While the automotive industry may begin to take a bit of a back seat in the coming years, the aerospace sector is expected to continue its growth trajectory for firms in West Michigan.
Experts predict the commercial aerospace and defense sector to expand 4 percent in 2016, driven primarily by an uptick in new programs, said Gavin Brown, executive director of the Michigan Aerospace Manufacturers Association.
Programs such as the new Boeing 777 and Airbus A320 are providing long-term contracts for West Michigan manufacturers on the commercial side, while orders for the F-35 and F-18 continue to keep those manufacturers in the defense industry busy as well.
“These programs are going to be stalwarts for decades to come, and Michigan manufacturers will be supplying those parts, components and sub-assemblies at a growing rate, year end after year end,” Brown said.
The state has also taken an active role in the aerospace industry through its new Protect and Grow program, which it launched during the annual Mackinac Policy Conference in early June. The new program aims to expand the state’s defense industry, which includes aerospace manufacturers.
“What you’re finding is both in the process of manufacturing as well as component parts and assemblies, Michigan is driving that economic wave for the industry itself,” Brown said. “While we’ve always been automotive-centric, the growth in aerospace is actually growing in-line with the automotive wave we’re enjoying, too.”
Meanwhile, activity among West Michigan office furniture manufacturers is expected to continue at a steady, yet moderate pace through 2017.
Currently, office furniture production is expected to reach $10.3 billion in 2016, up modestly from $10.25 billion last year, according to the most recent data from the Business and Institutional Furniture Manufacturers Association (BIFMA).

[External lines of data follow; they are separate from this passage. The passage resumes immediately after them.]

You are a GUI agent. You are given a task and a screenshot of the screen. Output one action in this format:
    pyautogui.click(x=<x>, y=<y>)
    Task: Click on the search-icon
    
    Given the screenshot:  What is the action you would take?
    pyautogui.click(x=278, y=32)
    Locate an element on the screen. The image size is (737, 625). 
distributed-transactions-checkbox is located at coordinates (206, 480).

Production is expected to increase nearly 5 percent next year to $10.8 billion.
An updated industry forecast from BIFMA is expected shortly after this report goes to press.

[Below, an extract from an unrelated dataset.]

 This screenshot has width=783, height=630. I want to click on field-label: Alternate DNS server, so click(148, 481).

Meanwhile, financial analysts expect Zeeland-based Herman Miller Inc. (Nasdaq: MLHR) to end its 2016 fiscal year with revenues of $2.25 billion, up from the $2.14 billion in revenue the company generated in its 2015 fiscal year, according to Yahoo Finance. Likewise, Grand Rapids-based Steelcase Inc. (NYSE: SCS) is expected to increase its annual revenues to $3.13 billion in its current 2017 fiscal year, a slight increase from the $3.1 billion it generated in its 2016 fiscal year.
“In general, in the here and now, the prospects should be good for these guys based on what we’re seeing early on in the value chain,” said Kathryn Thompson, CEO of Nashville, Tenn.-based Thompson Research Group, which covers the office furniture industry.
However, some industry insiders see new orders in the office furniture sector tempering slightly.
“We caution a bit that the office furniture market has been slowing the last few quarters. And our recent orders, while up, are a bit slower,” said Robert Schneider, chairman and CEO of Kimball International Inc., in a May conference call with analysts.
The Jasper, Ind.-based Kimball (Nasdaq: KBAL) generated $150 million in sales in its third quarter ending March 31, a 3-percent increase from the $145 million in sales the company reported during the same period in the previous year. Kimball’s strong sales were driven primarily by a 60-percent spike in its health care segment.
While office furniture manufacturers are doing well in North America in general, most companies have met some headwinds overseas when it comes to negative currency translations and other uncertainties, Thompson said.
“The Middle East is a hot mess, you can’t compete in China (and) Europe is a mixed bag,” she said.